**Task requirements**
Quote the data below word for word, leaving out the pictures.

BEGIN Supplied data

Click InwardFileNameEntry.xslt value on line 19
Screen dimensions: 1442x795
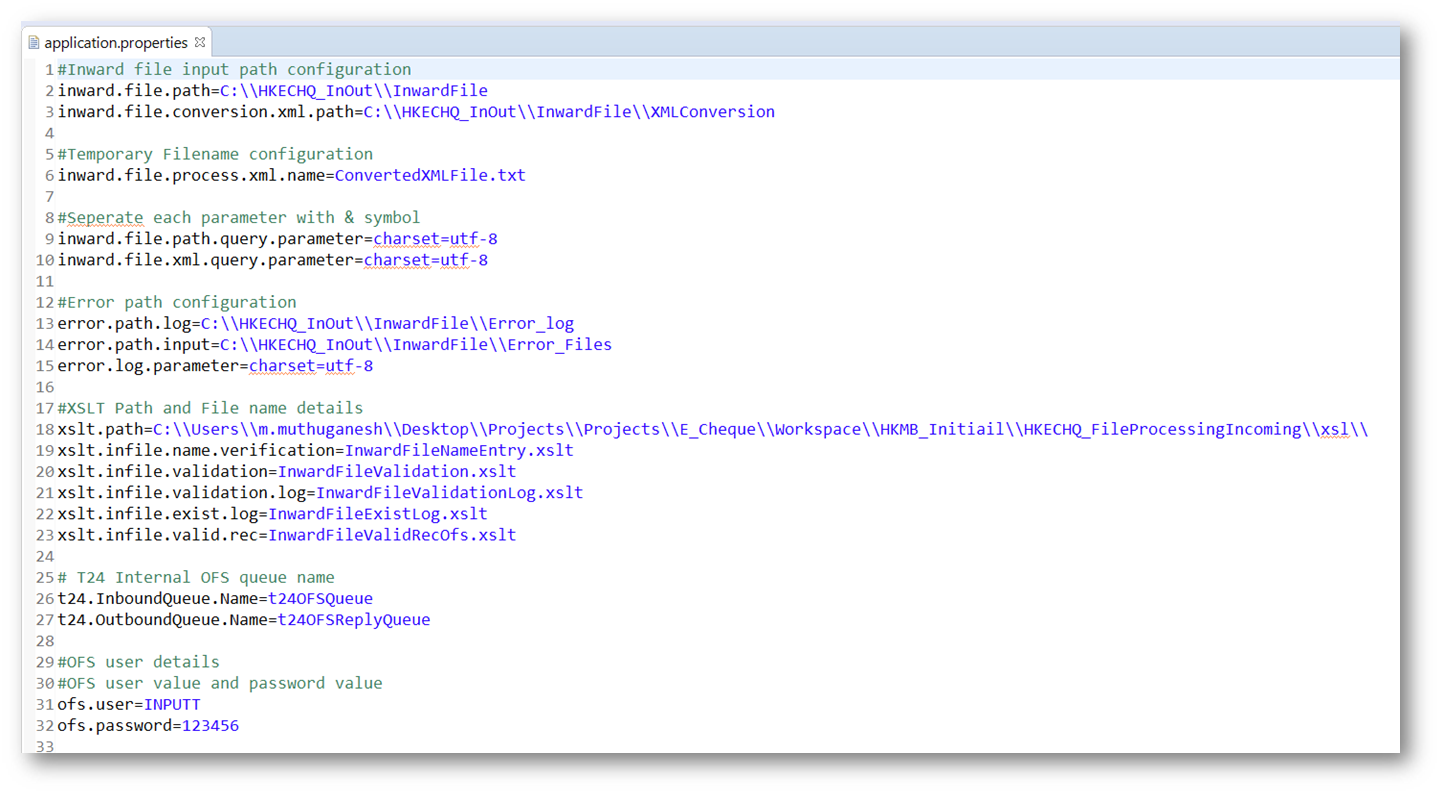point(459,451)
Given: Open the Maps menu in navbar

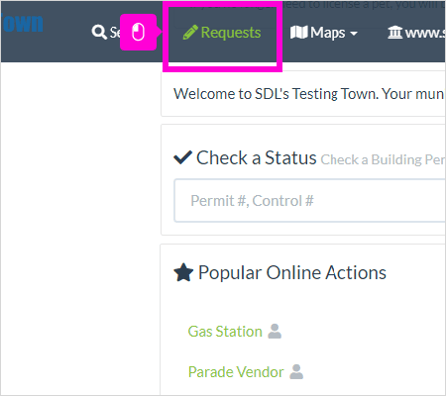Looking at the screenshot, I should (324, 33).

END Supplied data

**Result for this task**
Click InwardFileNameEntry.xslt value on line 19
Screen dimensions: 1442x795
point(459,451)
Given: Open the Maps menu in navbar

Looking at the screenshot, I should (324, 33).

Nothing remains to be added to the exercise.